Your instructions: Take every entry below and copy it out word for word.

** Opening Excerpted records block **

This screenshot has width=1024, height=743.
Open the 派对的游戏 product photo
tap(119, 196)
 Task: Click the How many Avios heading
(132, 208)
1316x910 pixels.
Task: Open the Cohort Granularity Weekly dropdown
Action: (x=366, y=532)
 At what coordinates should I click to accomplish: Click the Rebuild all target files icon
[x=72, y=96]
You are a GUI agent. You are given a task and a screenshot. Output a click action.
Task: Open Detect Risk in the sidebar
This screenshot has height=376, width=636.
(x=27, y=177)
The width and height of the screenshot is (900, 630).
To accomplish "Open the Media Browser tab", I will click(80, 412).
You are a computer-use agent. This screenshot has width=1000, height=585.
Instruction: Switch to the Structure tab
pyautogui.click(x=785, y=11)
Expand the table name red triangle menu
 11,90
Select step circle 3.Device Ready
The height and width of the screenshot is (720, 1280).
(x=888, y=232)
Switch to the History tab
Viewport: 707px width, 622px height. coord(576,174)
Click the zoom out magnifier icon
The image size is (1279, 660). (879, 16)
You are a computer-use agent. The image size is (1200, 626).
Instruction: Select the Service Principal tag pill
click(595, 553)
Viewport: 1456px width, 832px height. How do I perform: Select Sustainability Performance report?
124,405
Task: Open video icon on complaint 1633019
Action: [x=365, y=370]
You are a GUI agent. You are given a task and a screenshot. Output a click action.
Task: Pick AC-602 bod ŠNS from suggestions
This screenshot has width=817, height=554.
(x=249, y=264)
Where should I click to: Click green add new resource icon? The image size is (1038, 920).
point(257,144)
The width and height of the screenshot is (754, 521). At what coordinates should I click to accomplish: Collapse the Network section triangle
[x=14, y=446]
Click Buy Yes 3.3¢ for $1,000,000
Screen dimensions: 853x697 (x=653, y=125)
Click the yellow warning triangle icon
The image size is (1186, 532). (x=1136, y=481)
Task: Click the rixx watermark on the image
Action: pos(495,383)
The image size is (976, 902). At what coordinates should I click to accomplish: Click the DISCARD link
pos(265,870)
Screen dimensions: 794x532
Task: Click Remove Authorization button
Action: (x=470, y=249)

** Closing Excerpted records block **

Solution to the problem:
This screenshot has width=1024, height=743.
Open the 派对的游戏 product photo
tap(119, 196)
 Task: Click the How many Avios heading
(132, 208)
1316x910 pixels.
Task: Open the Cohort Granularity Weekly dropdown
Action: (x=366, y=532)
 At what coordinates should I click to accomplish: Click the Rebuild all target files icon
[x=72, y=96]
You are a GUI agent. You are given a task and a screenshot. Output a click action.
Task: Open Detect Risk in the sidebar
This screenshot has height=376, width=636.
(x=27, y=177)
The width and height of the screenshot is (900, 630).
To accomplish "Open the Media Browser tab", I will click(80, 412).
You are a computer-use agent. This screenshot has width=1000, height=585.
Instruction: Switch to the Structure tab
pyautogui.click(x=785, y=11)
Expand the table name red triangle menu
 11,90
Select step circle 3.Device Ready
The height and width of the screenshot is (720, 1280).
(x=888, y=232)
Switch to the History tab
Viewport: 707px width, 622px height. coord(576,174)
Click the zoom out magnifier icon
The image size is (1279, 660). (879, 16)
You are a computer-use agent. The image size is (1200, 626).
Instruction: Select the Service Principal tag pill
click(595, 553)
Viewport: 1456px width, 832px height. How do I perform: Select Sustainability Performance report?
124,405
Task: Open video icon on complaint 1633019
Action: [x=365, y=370]
You are a GUI agent. You are given a task and a screenshot. Output a click action.
Task: Pick AC-602 bod ŠNS from suggestions
This screenshot has width=817, height=554.
(x=249, y=264)
Where should I click to: Click green add new resource icon? The image size is (1038, 920).
point(257,144)
The width and height of the screenshot is (754, 521). At what coordinates should I click to accomplish: Collapse the Network section triangle
[x=14, y=446]
Click Buy Yes 3.3¢ for $1,000,000
Screen dimensions: 853x697 (x=653, y=125)
Click the yellow warning triangle icon
The image size is (1186, 532). (x=1136, y=481)
Task: Click the rixx watermark on the image
Action: pos(495,383)
The image size is (976, 902). At what coordinates should I click to accomplish: Click the DISCARD link
pos(265,870)
Screen dimensions: 794x532
Task: Click Remove Authorization button
Action: (x=470, y=249)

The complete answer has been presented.